Entre 2021 et 2023, le groupe EMS a fourni 9 millions de comprimés afin de faciliter l’AMM dans plusieurs pays, notamment le Cameroun, le Congo, les Îles Salomon, la Papouasie-Nouvelle-Guinée, la République centrafricaine et Vanuatu. D’autres pays d’endémicité ont reçu de l’azithromycine pour la surveillance active.

Une étude effectuée récemment en Papouasie-Nouvelle-Guinée (3) confirme que l’administration de trois cycles d’azithromycine dans le cadre de l’AMM à six mois d’intervalle réduit de façon significative la prévalence des formes active et latente du pian par rapport à l’administration d’un seul cycle du médicament. Ces résultats suscitent l’espoir que ce mode d’administration, combiné à une surveillance active visant à détecter et à traiter les cas entre les cycles de traitement de masse, pourra entraîner une interruption précoce de la transmission.

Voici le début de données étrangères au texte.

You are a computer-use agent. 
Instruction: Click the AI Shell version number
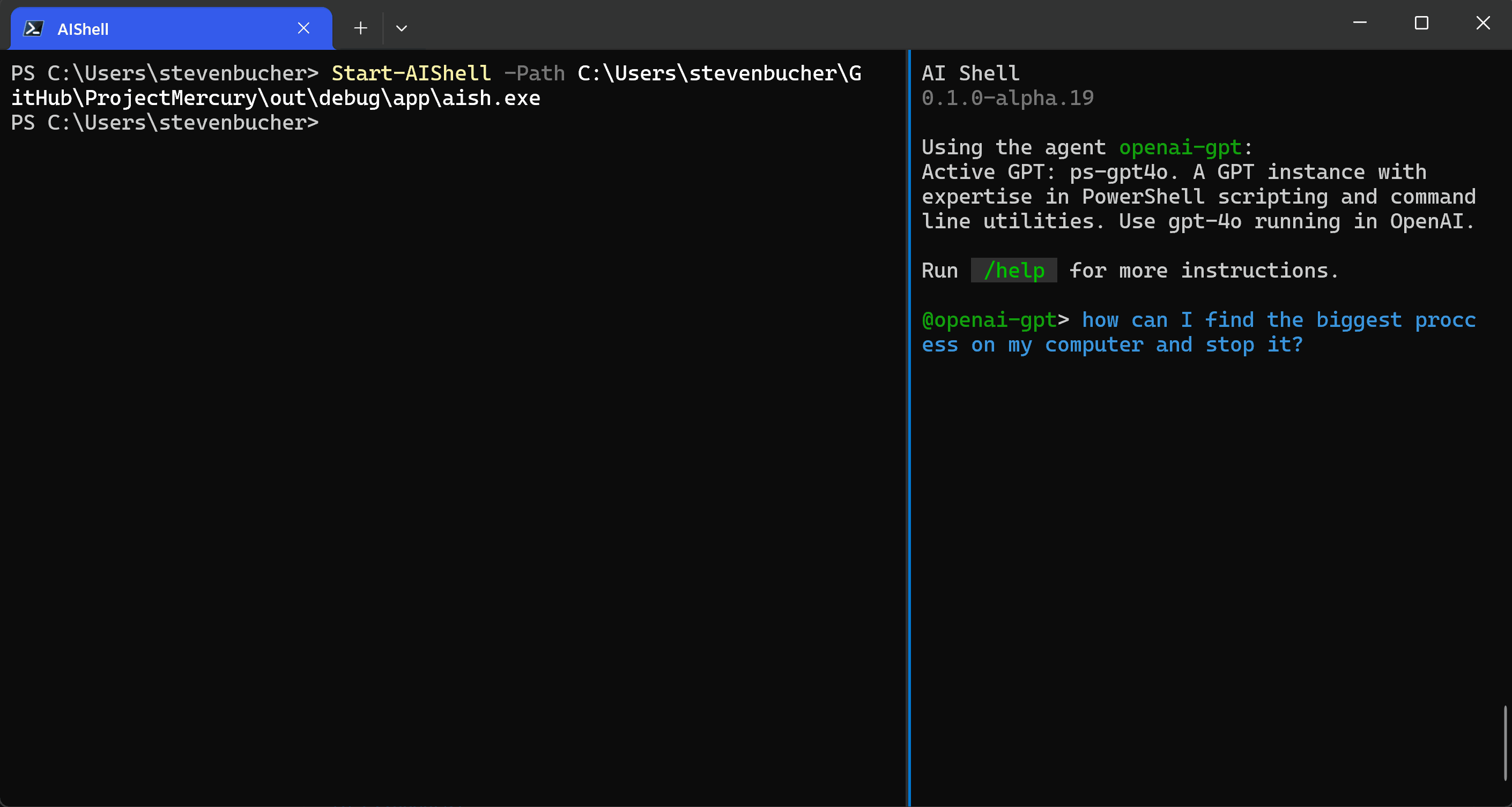pos(1007,98)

L’émergence de souches résistantes à l’azithromycine est très rare, mais constitue une menace potentielle. Une surveillance clinique étroite des cas ainsi qu’une surveillance biologique sont nécessaires. Le linézolide, une oxazolidinone peu coûteuse, possède une activité in vitro et in vivo contre T. pallidum. Des recherches cliniques visant à évaluer l’efficacité du linézolide comme traitement alternatif du pian en cas de résistance aux macrolides sont en cours.

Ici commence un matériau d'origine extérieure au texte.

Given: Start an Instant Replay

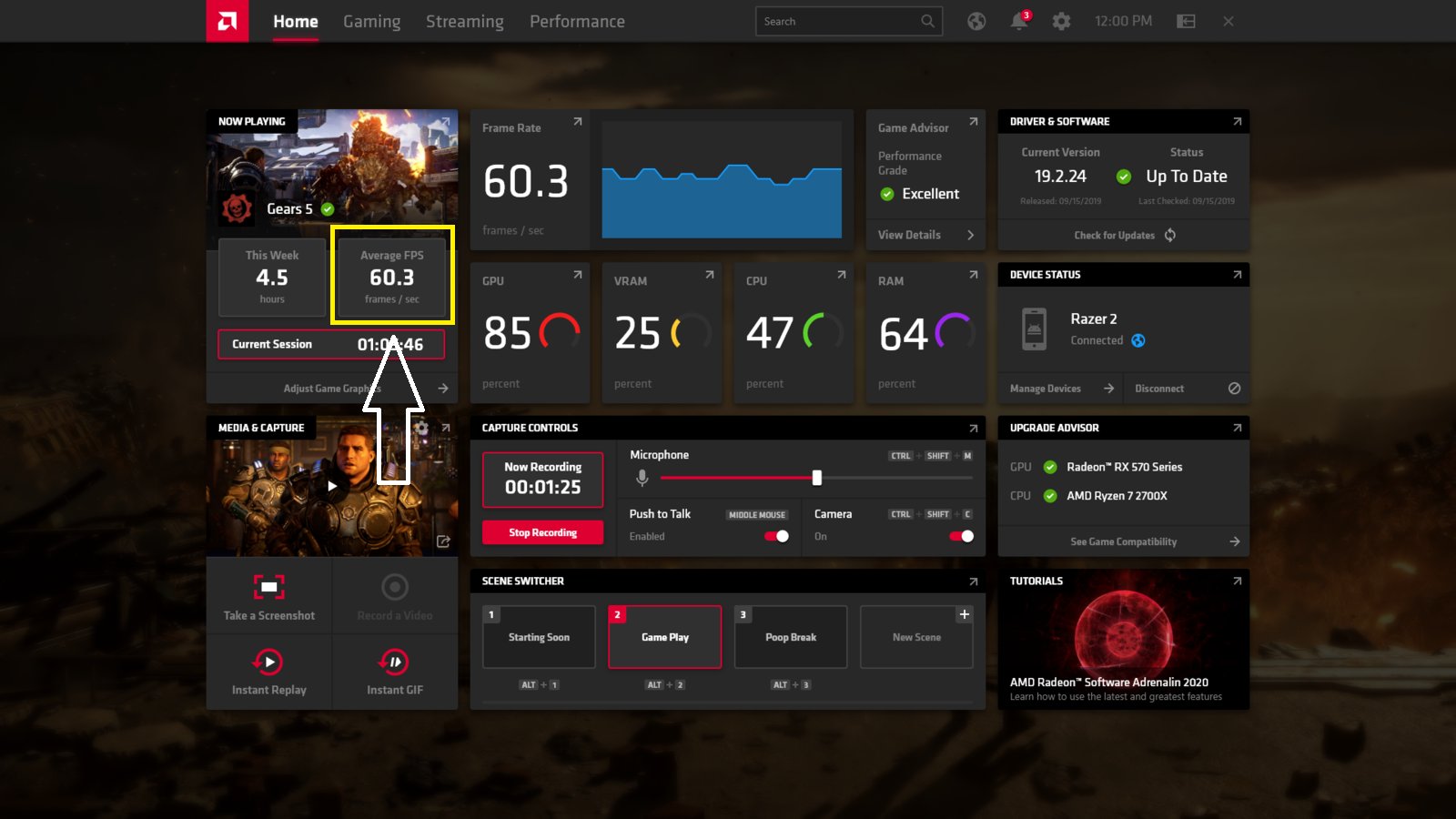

Le Partenariat des pays européens et en développement sur les essais cliniques (programme EDCTP) soutient l’évaluation d’une nouvelle méthode d’amplification isotherme induite par boucle (LAMP) au Cameroun, en Côte d’Ivoire et au Ghana permettant de détecter le tréponème et la résistance à l’azithromycine. Les résultats de cette étude aideront à intensifier les efforts déployés en vue d’éradiquer le pian.

Action de l’OMS

En vue d’éradiquer le pian, l’OMS :

  • élabore des stratégies visant à guider les pays dans la planification et la mise en œuvre d’activités d’éradication du pian ;
  • crée des matériels pédagogiques pour aider les agents de santé et les bénévoles communautaires à reconnaître la maladie ;
  • apporte son soutien aux pays moyennant le don garanti par l’Organisation de 153 millions de comprimés d’azithromycine ;
  • met au point des outils normalisés pour la collecte et la communication des données ;
  • renforce la collaboration et la coordination entre les partenaires et les autres parties prenantes ; et
  • mène des activités de sensibilisation et établit des partenariats.

L’OMS recommande d’intégrer les activités d’éradication du pian aux programmes de lutte contre les maladies tropicales négligées (pour ce qui est de l’administration de masse de médicaments) et concernant les maladies tropicales négligées à manifestation cutanée (pour la surveillance active). À cet égard, afin de guider les pays, l’OMS a publié en juin 2022 un cadre stratégique pour la lutte intégrée contre les maladies tropicales négligées à manifestation cutanée (en anglais).